Eindelijk vrede, de algehele bevrijding van het zo dierbare Vaderland. Wat een vreugde, vooral voor het hongerende Westen. Want wij hebben met hen meegeleden. Wat een blijdschap de Koningin weer in ons midden te weten.

Ondanks de overwinningsroes is er weinig toekomstperspectief voor een boerenzoon zoals mijn opa. Tegelijkertijd is Nederlands-Indië nog volop in oorlog met Japan    en rekruteert de Nederlandse overheid oorlogsvrijwilligers om ‘onze Rijksgenoten in Indië te bevrijden.’ Evert-Jan meldt zich aan. Hij ziet dat wel zitten, onthaald worden op Java. Zoals dat gebeurde bij de Engelsen en Canadezen in zijn stad.

Zaterdag 15 september 1945

Bekend werd dat we binnenkort naar Indië gaan als  Gezags-bataljon Indië.  Wij zullen de grondlegger zijn in Indië. Een hele eer.

De heenreis doet als een jongensboek aan. Een 22-jarige jongeman die in de bloei van zijn leven het avontuur opzoekt, vol goede moed om zijn plicht te volbrengen. Ongeveer 1.600 Nederlandse militairen, velen van Evert-Jans leeftijd of jonger, worden in oktober 1945 ingescheept op de Stirling Castle. Via de Middellandse zee langs het exotische Port Said en het verre Australië komen ze eind november aan in Penang, Maleisië. Mijn opa is onder de indruk van de schoonheid van de Aziatische natuur.

Dinsdag 27 november 1945

Een prachtomgeving waar we overal langs kwamen. Mooie groenende bergen, de palm-bomen,  pisangs,  alles werd nu ineens werkelijkheid. Toen ik dit alles zag, kreeg ik een indruk om de tropen nooit weer te verlaten.

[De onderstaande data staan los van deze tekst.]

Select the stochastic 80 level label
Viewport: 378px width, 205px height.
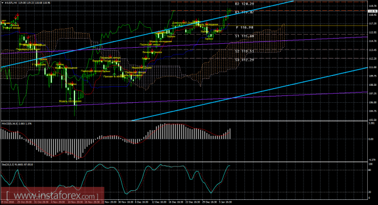(370, 170)
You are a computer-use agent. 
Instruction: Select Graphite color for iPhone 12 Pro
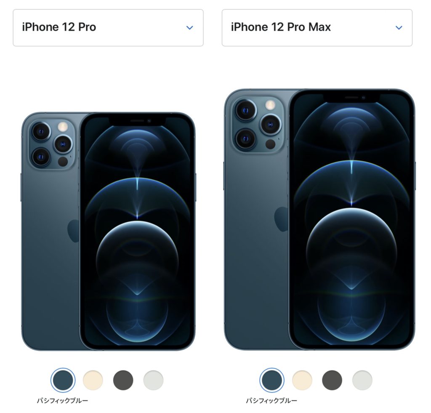123,380
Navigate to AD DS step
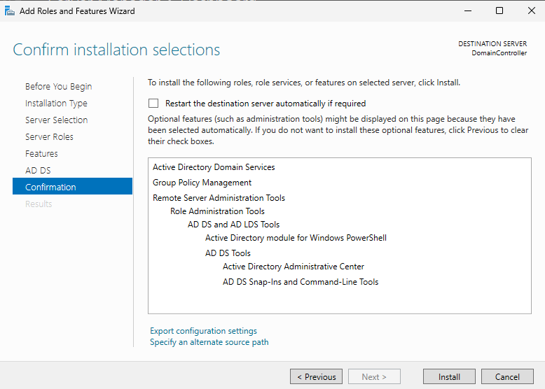 (38, 171)
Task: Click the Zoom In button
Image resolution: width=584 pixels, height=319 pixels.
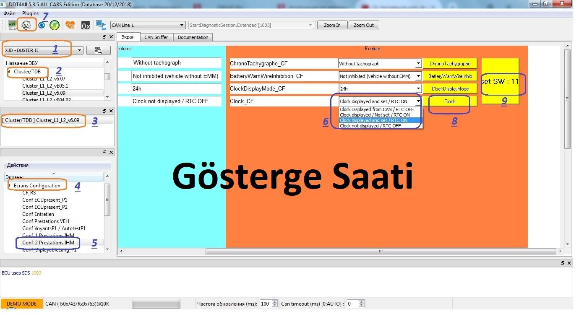Action: coord(332,25)
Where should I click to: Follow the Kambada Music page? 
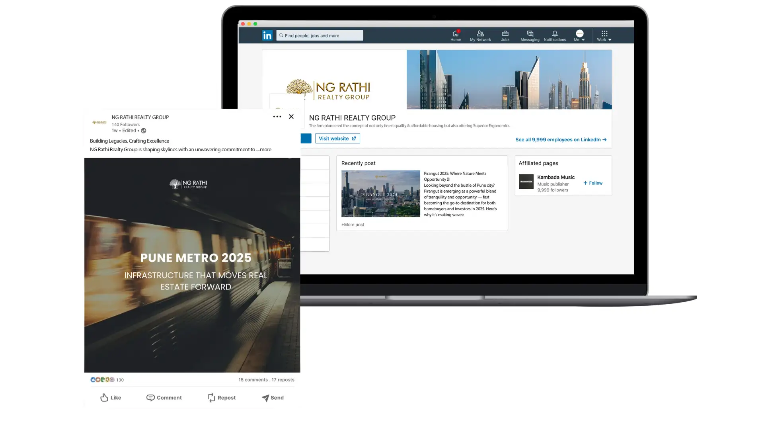pos(593,183)
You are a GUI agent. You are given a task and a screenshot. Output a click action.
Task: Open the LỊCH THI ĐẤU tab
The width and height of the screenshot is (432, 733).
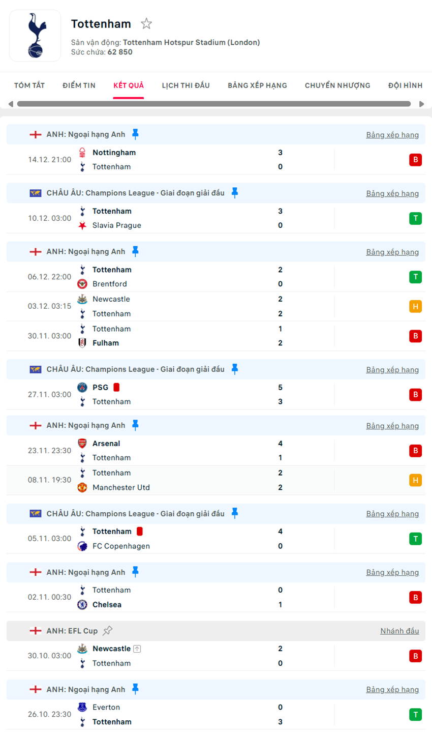tap(186, 85)
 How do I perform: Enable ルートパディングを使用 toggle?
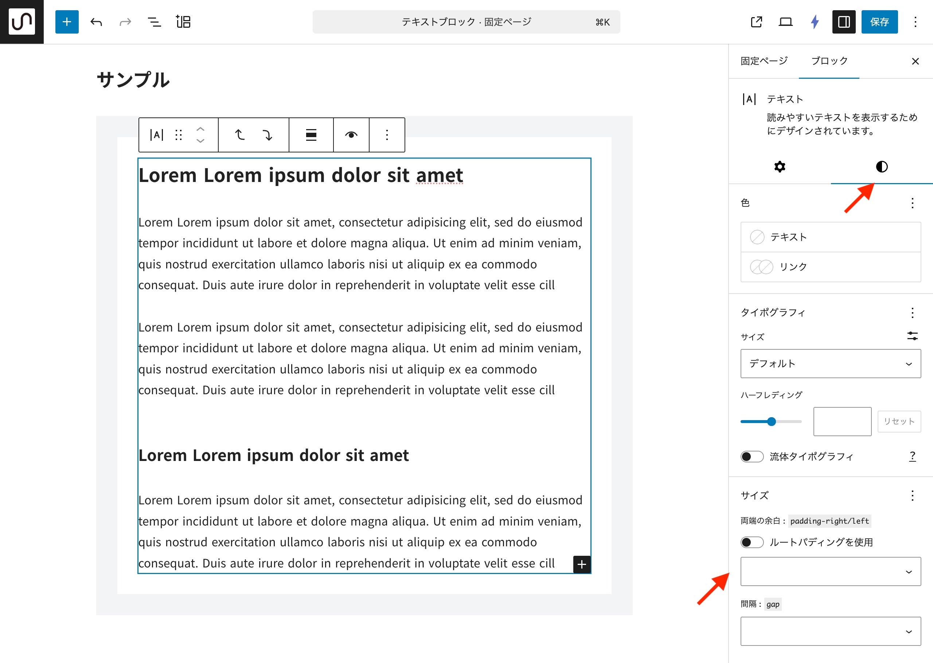tap(751, 542)
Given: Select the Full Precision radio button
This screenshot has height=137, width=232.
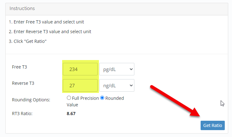Looking at the screenshot, I should point(69,98).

De strijd van vrijwilligers

Inmiddels heeft Japan zich overgegeven, maar de plotselinge onafhankelijkheidsstrijd van de Indonesiërs heeft de rust op    Java niet doen wederkeren.  Pemoeda’s eisen met veel geweld  onmiddellijke onafhankelijkheid. Veel Nederlanders en Indische Nederlanders worden vermoord. Als Evert-Jans brigade op 26 maart 1946 wordt toegelaten     in  Batavia  hoeven de Japanse bezetters niet meer verjaagd te worden. Het nieuwe doel is om Indië in Nederlandse handen te houden.

Dinsdag 26 maart 1946

In de haven lag het vol gezonken schepen. Onze  eerste  indruk was een doodse stad te zien, vernield

en door de Jappen ernstig verwaarloosd. […] Direct de eerste nacht hadden we wacht. ’s Nachts werd er geschoten. Dat ging de hele nacht zo door. Bren, Sten en geweren, alles kon je duidelijk onderscheiden. De kogels floten door ons kamp, want het was geen kilometer van ons verwijderd.

Het positieve gevoel van de heenreis is snel voorbij. De ‘arme inlanders’ lijden honger en de berichten over gruwelijke moord-partijen bereiken de soldaten. In mei 1946 worden acht militairen vermist na een patrouille in Pesing. Als ze dagen later worden teruggevonden blijken de lijken onherkenbaar verminkt. Ook de bevolking wordt niet gespaard.

Woensdag 15 mei 1946

Deze morgen waren vermoorde inlanders door de kali gedreven. Als die arme mensen in contact zijn geweest met Hollanders worden ze naderhand vermoord.

 

10897315457?profile=original“God geve dat het niet tevergeefs is geweest”; pagina uit het dagboek.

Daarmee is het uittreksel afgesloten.